Association of choroid plexus volume with white matter microstructure, glymphatic function, and peripheral systemic inflammation in Alzheimer's disease.

Abstract

There has been growing attention to the role of choroid plexus (CP) in neurodegenerative diseases. However, its relationship with various pathophysiological changes in Alzheimer's Disease (AD) remains unclear. The purpose of this study is to investigate the relationship between CP volume (CPV) and white matter microstructure, cognitive function, glymphatic function, and peripheral systemic inflammation in AD. A total of 1351 participants with cognitive impairment who had available 3 T MRI scans were included from ADNI. CPV was automatically segmented using Gaussian Mixture Model (GMM). The Mini-Mental State Examination (MMSE) was employed to assess cognitive function. PSMD and DTI-ALPS based on DTI sequence were used to reflect white matter microstructure and glymphatic system.
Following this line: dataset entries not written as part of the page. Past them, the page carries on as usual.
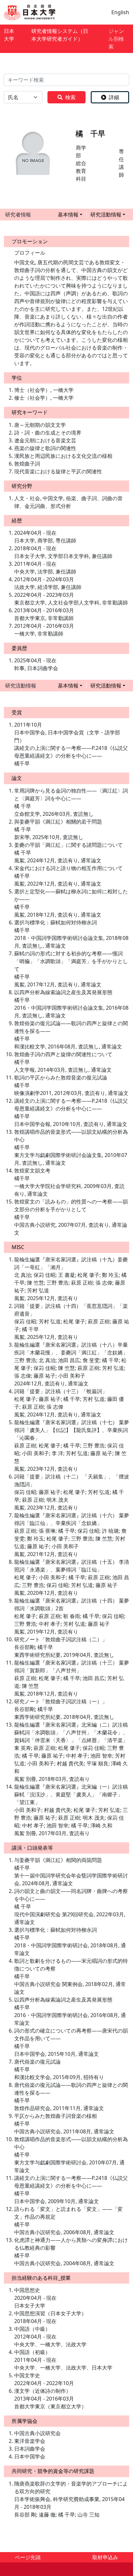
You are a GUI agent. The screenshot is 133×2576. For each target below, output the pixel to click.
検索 (70, 97)
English (120, 12)
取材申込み (105, 2557)
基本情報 (68, 214)
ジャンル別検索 (116, 38)
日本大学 (9, 34)
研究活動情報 (105, 214)
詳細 (114, 97)
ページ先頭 (28, 2557)
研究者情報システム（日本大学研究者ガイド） (59, 34)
Peripheral systemic inflammation was represented by the neutrophil-lymphocyte ratio (NLR). Group comparisons and correlations were adjusted for age, sex, education and APOE4 carrier status. Participants with AD exhibited larger CPV (p < 0.001), higher PSMD (p < 0.001) and NLR (p = 0.035), and lower DTI-ALPS (p < 0.001) compared to those with subjective cognitive decline (SCD). CP enlargement was independently associated with higher PSMD (β = 0.223, p < 0.001) and worse cognitive function both cross-sectionally (β = -0.212, p < 0.001) and longitudinally (β = -0.214, p < 0.001). Furthermore, PSMD partially mediates the impact of CP enlargement on the severity and progression of cognitive function. Partial correlation analysis revealed that CP enlargement was associated with higher NLR (r = 0.101, p = 0.001) and lower DTI-ALPS (r = -0.241, p < 0.001). These findings suggest that CPV may reflect underlying pathophysiological processes in AD and serve as a biomarker for white matter damage and cognitive impairment progression.